Ok, so the story begins as we’re shooting a movie on location on a beautiful, isolated tropical island, of course, because that’s the absolute best setting for a backstabbing drama, isn’t it?
The director, Jackson Power is the son of two Hollywood success stories, and his father is financing this project and staring in it. Cole Power will play the lead in his son’s movie, opposite his ex-wife (not Jackson’s mother), who he cheated on. She’ll be playing his wife, before he cheats on her with their sexy young nanny, played by sexy young Instagram influencer Madison. Stella Rivers, Cole’s ex, has had some rough years since their divorce, but if this movie’s a success, she can pay for some home repairs and stop doing direct-to-streaming movies. As long as she can hold to the sobriety clause in her contract, and stay away from her manipulative ex, that is. That’s only the tiny heart of the drama, which ripples out with a false identity, a surprise pregnancy, several hookups, and so many more interlocking secrets from before the island arrival. And the whole time, influencer Madison’s trying to livestream and photograph any possible drama for likes and clicks, no matter how that makes other people look.

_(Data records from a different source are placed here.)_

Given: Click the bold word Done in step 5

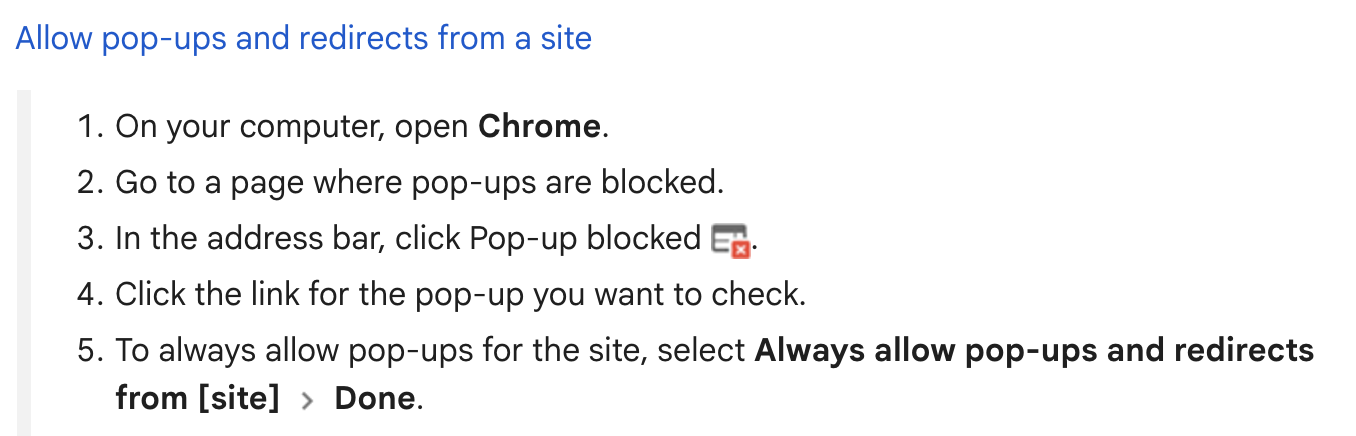Looking at the screenshot, I should [374, 398].
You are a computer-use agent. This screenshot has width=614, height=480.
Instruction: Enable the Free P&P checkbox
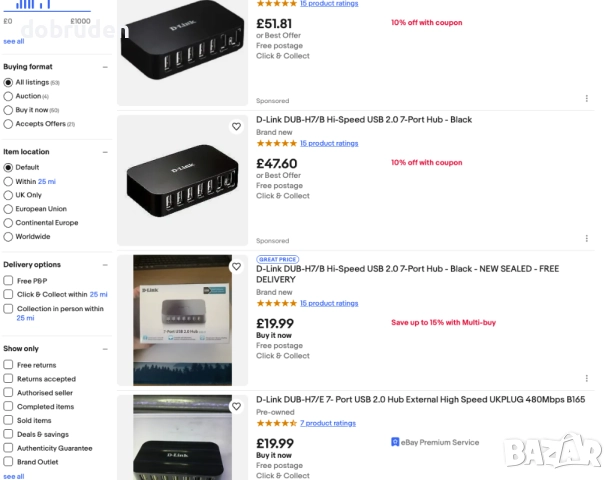pyautogui.click(x=9, y=281)
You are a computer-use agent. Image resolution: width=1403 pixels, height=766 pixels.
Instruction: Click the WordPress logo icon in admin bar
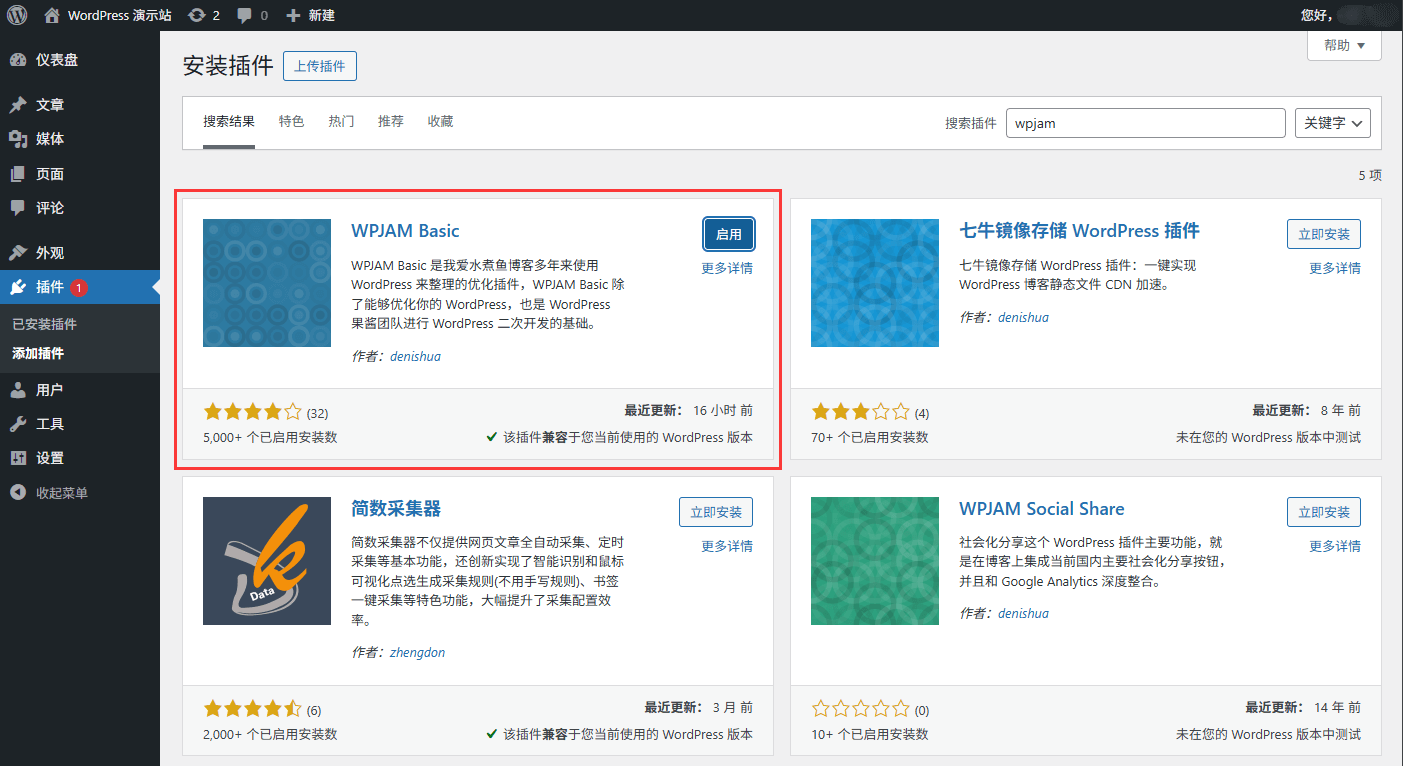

The story in The Siren moves around the island, with different narrators and a focus on different characters. The movie is already plagued with problems: a previous employee already overspent on a tight budget, there’s a tight schedule in the limited weeks before hurricane season begins, Madison’s never had a real acting role, and Stella might be tippling a bit on the side… The villain is evil, with a knack for playing to all the other characters’ weak points. The whole story is tension and secrets, and I just could not wait to see how it unfolded, especially at times when two character’s goals seemed to be completely at odds.
I’m not usually a fan of epistolary novels, or using newspaper articles, diary entries, text chains, etc., anything that’s not a story to tell the story. I almost always feel like that slows down the main narrative, without adding anything. But here, there were a few blog posts and we see Madison’s Instagram captions, and it didn’t kill the story for me. I think it worked for me here because it highlighted the difference between the story unfolding on the island and how they’re perceived off the island, and also, there weren’t too many blog posts so it didn’t feel too gimmicky.
I loved this whole thing, the story was so dramatic and also so twisty. Such a fun read.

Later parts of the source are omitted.